3) Lambdas currently only support a limited number of types
It is currently possible to use Int
, Long
, Double
, Float
and Instant
inside
of lambda function parameters. It is also necessary that there's no implicit
conversions used inside the lambda function, as that is not C++ compatible.

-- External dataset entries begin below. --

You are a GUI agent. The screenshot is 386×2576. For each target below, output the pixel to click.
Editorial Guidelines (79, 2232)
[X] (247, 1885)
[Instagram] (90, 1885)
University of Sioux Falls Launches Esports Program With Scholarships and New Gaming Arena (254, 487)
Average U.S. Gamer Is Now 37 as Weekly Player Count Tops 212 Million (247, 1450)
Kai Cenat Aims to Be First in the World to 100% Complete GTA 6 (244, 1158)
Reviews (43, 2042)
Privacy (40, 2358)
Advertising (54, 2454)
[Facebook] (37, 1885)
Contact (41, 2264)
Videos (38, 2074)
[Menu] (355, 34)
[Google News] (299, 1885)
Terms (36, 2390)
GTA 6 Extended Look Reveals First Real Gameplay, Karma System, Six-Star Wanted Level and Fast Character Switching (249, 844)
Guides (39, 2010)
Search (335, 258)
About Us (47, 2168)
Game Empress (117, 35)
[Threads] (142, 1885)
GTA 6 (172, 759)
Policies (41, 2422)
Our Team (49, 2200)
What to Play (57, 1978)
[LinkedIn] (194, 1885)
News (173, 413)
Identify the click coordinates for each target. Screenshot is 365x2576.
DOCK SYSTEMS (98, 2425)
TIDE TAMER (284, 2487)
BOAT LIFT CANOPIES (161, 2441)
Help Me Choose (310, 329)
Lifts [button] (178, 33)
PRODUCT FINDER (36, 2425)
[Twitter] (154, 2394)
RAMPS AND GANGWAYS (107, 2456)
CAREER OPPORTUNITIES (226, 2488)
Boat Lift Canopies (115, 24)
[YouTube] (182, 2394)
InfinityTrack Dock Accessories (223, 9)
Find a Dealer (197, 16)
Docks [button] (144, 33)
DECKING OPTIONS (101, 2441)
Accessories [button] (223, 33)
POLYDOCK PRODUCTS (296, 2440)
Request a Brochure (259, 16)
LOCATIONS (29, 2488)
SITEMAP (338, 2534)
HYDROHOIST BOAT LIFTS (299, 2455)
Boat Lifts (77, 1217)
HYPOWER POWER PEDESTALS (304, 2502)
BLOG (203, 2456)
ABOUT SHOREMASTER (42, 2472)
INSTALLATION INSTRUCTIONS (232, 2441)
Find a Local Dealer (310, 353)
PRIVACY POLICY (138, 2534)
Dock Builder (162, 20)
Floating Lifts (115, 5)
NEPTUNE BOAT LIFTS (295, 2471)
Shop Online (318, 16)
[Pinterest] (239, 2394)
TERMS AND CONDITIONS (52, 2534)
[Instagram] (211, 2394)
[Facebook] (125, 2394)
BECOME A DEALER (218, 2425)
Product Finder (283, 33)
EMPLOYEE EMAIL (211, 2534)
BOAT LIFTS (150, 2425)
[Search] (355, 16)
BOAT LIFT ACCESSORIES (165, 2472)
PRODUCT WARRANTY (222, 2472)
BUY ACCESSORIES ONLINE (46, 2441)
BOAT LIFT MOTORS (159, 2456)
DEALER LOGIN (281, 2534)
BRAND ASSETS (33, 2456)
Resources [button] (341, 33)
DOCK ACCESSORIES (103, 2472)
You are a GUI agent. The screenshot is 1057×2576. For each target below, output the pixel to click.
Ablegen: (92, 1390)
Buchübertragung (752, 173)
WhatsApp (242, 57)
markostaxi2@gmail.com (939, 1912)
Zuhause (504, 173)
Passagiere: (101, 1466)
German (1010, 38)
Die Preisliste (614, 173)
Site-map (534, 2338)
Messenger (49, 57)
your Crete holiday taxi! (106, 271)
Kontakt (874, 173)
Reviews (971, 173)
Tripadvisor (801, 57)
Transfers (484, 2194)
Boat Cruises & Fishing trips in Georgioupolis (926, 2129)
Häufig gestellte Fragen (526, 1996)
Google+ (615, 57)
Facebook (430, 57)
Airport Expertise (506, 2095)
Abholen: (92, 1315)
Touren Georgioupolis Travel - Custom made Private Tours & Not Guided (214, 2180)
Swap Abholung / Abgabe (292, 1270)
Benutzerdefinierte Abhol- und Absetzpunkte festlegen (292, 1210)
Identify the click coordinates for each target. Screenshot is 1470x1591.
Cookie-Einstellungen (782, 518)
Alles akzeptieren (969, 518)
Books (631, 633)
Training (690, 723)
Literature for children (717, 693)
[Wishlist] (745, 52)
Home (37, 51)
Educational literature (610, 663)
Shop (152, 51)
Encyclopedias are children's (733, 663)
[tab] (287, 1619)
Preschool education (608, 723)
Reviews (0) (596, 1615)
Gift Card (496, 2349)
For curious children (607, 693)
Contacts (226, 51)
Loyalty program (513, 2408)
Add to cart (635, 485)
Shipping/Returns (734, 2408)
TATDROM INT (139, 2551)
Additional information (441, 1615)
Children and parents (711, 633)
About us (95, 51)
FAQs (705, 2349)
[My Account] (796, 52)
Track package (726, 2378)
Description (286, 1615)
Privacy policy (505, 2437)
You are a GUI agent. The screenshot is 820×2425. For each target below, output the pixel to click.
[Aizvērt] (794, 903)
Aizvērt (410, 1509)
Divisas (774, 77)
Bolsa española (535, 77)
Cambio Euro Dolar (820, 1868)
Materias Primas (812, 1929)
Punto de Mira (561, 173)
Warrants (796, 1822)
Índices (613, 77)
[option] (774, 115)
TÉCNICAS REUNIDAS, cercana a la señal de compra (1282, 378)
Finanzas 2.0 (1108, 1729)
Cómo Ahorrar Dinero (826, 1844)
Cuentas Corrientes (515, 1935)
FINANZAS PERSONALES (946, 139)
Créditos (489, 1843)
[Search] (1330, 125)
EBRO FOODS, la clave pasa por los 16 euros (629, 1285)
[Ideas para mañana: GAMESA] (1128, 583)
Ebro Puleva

4) The lambda function must contain the entire code
Calling functions defined elsewhere will get translated in to function calls
in C++. With the exception of some simple numerical functions, the function
will not in general be available on the VE. It is not currently possible to
have scala inline the function when reifying it into an Expr
, but it might
become possible in the future.
5) Custom classes or case classes are not supported
Currently it is necessary to use Tuples when dealing with groups of values as it is not currently possible to inline the definition of the case class. This limitation might be lifted in the future.
Explicit API
The RDD compatible methods of the VeRDD API leverage macros to rewrite the
method call. With map
for example, it is rewritten into vemap
. There
are functions for vefilter
, vegroupBy
, vereduce
, vesortBy
and more.
The example above can be converted to use the ve
methods as follows:
val verdd = sc.veParallelize(numbers)
verdd
.vefilter(reify { (a: Long) => a % 3 == 0 && a % 5 == 0 && a % 15 == 0 })
.vemap(reify { (a: Long) => ((2 * a) + 12) - (a % 15) })
.vereduce(reify { (a: Long, b: Long) => a + b })
In general there's no advantage to using the ve versions of the API other than to be more explicit that it the code will run on the VE.